Data for the task
--- START ---

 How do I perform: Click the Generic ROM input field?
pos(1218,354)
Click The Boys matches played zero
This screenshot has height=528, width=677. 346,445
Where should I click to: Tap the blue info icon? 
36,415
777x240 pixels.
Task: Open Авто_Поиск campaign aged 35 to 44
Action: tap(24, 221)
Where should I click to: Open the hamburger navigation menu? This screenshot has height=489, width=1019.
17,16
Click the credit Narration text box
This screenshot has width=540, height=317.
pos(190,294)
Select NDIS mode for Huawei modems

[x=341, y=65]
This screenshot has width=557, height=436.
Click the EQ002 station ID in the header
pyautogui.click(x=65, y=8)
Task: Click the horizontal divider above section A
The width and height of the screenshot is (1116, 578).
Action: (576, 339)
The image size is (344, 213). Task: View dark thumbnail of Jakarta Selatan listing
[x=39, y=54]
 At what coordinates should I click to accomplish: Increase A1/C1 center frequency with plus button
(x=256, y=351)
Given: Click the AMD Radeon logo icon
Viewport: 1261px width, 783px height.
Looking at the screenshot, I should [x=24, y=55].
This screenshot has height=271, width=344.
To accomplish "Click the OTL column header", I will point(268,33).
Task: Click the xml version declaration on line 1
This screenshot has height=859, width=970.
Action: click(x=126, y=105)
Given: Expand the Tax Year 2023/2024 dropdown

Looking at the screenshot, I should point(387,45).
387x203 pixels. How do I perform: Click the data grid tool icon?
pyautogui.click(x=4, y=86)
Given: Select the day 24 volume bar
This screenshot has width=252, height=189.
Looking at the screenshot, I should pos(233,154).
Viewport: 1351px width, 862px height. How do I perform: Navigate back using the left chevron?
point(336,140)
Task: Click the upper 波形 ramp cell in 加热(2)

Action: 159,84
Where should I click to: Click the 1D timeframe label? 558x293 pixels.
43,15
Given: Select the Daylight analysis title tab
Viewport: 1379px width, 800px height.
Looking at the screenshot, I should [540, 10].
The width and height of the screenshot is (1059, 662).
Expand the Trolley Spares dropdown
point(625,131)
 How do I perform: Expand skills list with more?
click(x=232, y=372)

--- END ---

What the task requires
Please retype the records above starting with the line that contains "387x203 pixels. How" and stopping after the last line, changing nothing.

Exercise answer
387x203 pixels. How do I perform: Click the data grid tool icon?
pyautogui.click(x=4, y=86)
Given: Select the day 24 volume bar
This screenshot has width=252, height=189.
Looking at the screenshot, I should pos(233,154).
Viewport: 1351px width, 862px height. How do I perform: Navigate back using the left chevron?
point(336,140)
Task: Click the upper 波形 ramp cell in 加热(2)

Action: 159,84
Where should I click to: Click the 1D timeframe label? 558x293 pixels.
43,15
Given: Select the Daylight analysis title tab
Viewport: 1379px width, 800px height.
Looking at the screenshot, I should [540, 10].
The width and height of the screenshot is (1059, 662).
Expand the Trolley Spares dropdown
point(625,131)
 How do I perform: Expand skills list with more?
click(x=232, y=372)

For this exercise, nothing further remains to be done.